Custom grass renderer performance question

Discussion in 'Shaders' started by customphase, Mar 15, 2019.

  1. customphase

    customphase

    Joined:
    Aug 19, 2012
    Posts:
    246
    Im writing my own grass renderer using this approach:
    1) At the Start, generate a bunch of points where each grass blade would be, store them in a StructuredBuffer.
    2) Every frame run a compute shader, generating a quad for each grass point, writing 6 vertices per quad into another Structured buffer.
    3) Prepare a command buffer with drawProcedural call in it. pointsNum is the total grass origin points number, multiplying it by 6 since theres 6 vertices in each quad.:
    Code (CSharp):
    1. drawBuffer.DrawProcedural(transform.localToWorldMatrix, grassRenderMat, 0, MeshTopology.Triangles, pointsNum * 6);
    4) In the shader just access that vertices buffer and assign the data to the current vertex.

    The problem comes from the performance. The main bottleneck is the rendering part (compute part takes less than 0.5 ms, so its not a problem), on my 1050ti it takes about 8-9 ms for 100k grass blades. Although within 60 fps target, in my view thats still really slow, considering theres this paper for example (http://developer.amd.com/wordpress/media/2012/10/i3dGrassFINAL.pdf), where they use similar approach and can render 4m grass blades in under 6 ms(for actual rendering part), although they dont mention what kind of GPU they used.

    Am i wrong to assume its slow?

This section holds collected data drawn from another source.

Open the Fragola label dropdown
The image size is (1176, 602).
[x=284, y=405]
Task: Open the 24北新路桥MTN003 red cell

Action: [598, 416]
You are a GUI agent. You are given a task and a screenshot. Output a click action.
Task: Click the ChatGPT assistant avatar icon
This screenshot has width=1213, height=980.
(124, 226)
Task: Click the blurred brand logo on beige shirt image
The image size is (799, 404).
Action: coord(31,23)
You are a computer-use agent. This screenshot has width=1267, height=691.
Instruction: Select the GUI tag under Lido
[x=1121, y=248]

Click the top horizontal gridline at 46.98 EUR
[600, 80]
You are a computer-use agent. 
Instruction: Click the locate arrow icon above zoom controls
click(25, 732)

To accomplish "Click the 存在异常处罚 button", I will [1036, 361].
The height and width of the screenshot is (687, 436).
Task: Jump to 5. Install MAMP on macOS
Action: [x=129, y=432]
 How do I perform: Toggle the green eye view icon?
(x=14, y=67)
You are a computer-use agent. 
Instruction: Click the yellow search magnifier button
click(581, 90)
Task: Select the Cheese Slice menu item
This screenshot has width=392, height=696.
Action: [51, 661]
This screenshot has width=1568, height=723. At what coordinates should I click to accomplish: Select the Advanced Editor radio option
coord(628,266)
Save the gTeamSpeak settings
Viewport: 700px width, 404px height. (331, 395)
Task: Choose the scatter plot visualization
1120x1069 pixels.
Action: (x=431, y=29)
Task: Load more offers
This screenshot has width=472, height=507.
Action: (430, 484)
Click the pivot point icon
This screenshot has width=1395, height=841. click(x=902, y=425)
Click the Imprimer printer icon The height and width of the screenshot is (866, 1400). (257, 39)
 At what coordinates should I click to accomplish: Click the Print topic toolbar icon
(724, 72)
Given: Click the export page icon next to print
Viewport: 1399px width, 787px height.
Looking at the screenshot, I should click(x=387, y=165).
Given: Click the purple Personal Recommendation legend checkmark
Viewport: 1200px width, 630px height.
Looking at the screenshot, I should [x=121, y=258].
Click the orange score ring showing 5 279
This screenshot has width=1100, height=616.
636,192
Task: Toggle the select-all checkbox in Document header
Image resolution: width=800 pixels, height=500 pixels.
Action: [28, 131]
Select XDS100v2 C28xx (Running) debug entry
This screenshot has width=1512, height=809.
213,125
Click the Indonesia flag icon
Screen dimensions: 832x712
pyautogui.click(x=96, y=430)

Or am i doing something wrong?

    I tried simplifying the frag part of the shader, but it yielded only very insignificant performance increase.

    I also tried reducing the grass blades count by a factor of X, and rendering X instances instead, but it again did not help with performance whatsoever.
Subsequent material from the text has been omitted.